Friday, November 16, 2018

Principles of Communications, 2018/2019 - Week "4" 12,14,16 Nov 2018

Control Theory:- see notes here

Original Paper by James Clerk Maxwell!

on governors basically for steam engines

Friday, November 09, 2018

Principles of Communications, 2018/2019 - Week "3" 5,7,9 Nov 2018


This week, we covered
multicast, mobile, and meanderandom routing, and 
made a very brief start on flow control, just dealing with open loop (call setup/admission control and parsimonious flow descriptors).

Tuesday, November 06, 2018

corporate/brand top level domains

was teaching about internet standards process today, and was asked about gTLDs being handed out to the likes of Apple etc - here's an interesting set of data about the success of that process - it seems also to have caused some political debate:-)

Friday, November 02, 2018

Principles of Communications, 2018/2019 - Week "2" 29.10, 31.10, 2.11

Covering BGP core attrbiutes&hacks, model, and performance.

Why might you be interested in BGP, today:
just one traffic redirection/interception story


Next week, multicast and random routing

Friday, October 26, 2018

Principles of Communications, 2018/2019 - Week "1" 24&26.10.18

This week, course started with brief Intro (what's in course)

Then skip to last lecture on:
Systems (will revisit at end of term)

Then:
Routing 1 - intro + fibbing (hybrid central/distributed inter-as routing)

Monday 29th, will start on BGP...

Monday, October 22, 2018

white space graphs

we often form graphs by addings edges to a collection of vertices, or vertices and edges - we can also form graphs by moving (rewiring) ends of edges from one node to another, or removing edges and nodes.

how about we form graphs by cutting holes in a piece of paper (or by dropping polygonal shapes on a surface)? they can overlap....

what sort of graphs do you get when you just make them out of interstial space?

Wednesday, October 17, 2018

Public Understanding of Machine Learning

"I understand we understand one another" is a great line from the Philadelphia Story - one fab film (also made as a great musical).

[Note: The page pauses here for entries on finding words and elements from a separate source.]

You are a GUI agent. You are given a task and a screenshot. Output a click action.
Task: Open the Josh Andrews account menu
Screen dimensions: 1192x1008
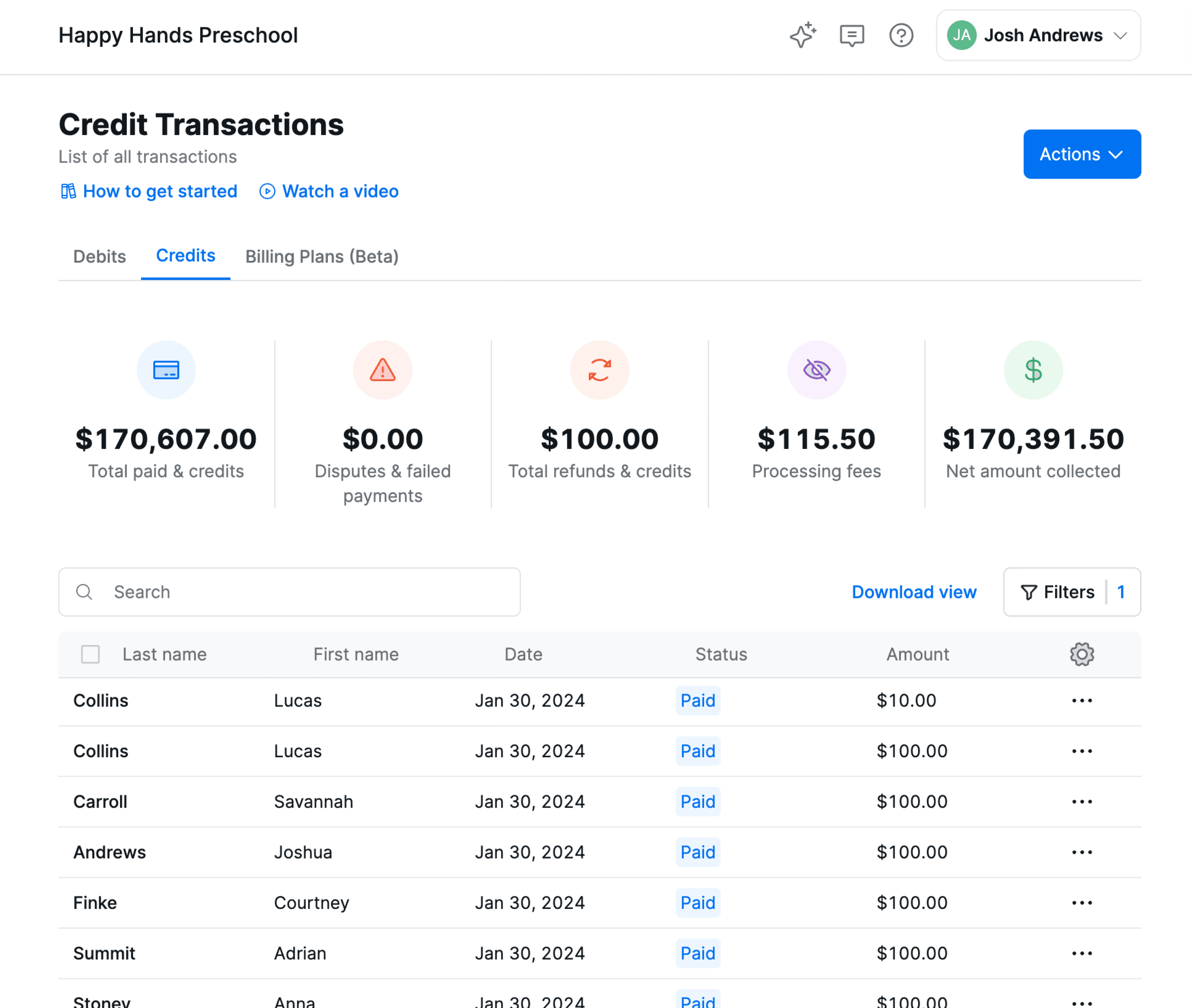[x=1038, y=35]
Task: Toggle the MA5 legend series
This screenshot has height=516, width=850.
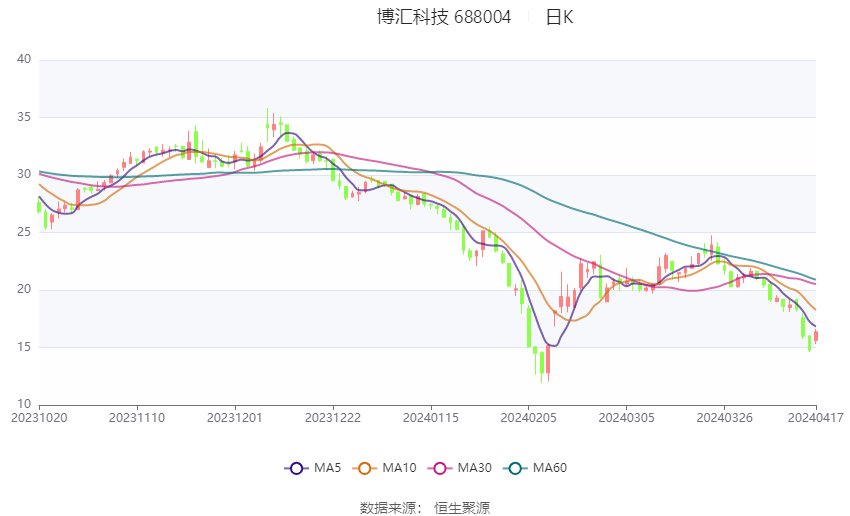Action: click(x=313, y=468)
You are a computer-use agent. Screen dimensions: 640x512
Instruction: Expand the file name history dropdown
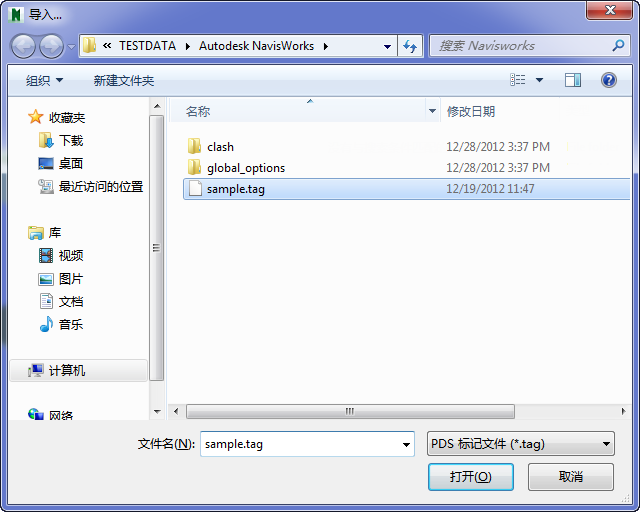click(406, 444)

So machines start to understand us, at least statistically, programmes create models that may or may not have predictive value about our behaviour (film viewing, travel preferences, dating, etc etc).

But do we understand the machines (or do we, as Pat Cadigan said in the prescient novel Synners, need to "change for the machines"? (including 50 pence bits, as she implied :-)

David Spiegalhalter has spent a lot of time working out how to convey Uncertainty to the non-technical person. Now we have a more complex task

not just mean, variance, confidence limits etc, but also

principle components
linear regression
k-means
bayes
random forest
variational approaches
convolutional neural networks
GANs

etc etc

What hope have we for this? What fear do we have of that? All is blish, all is blush, all is plash.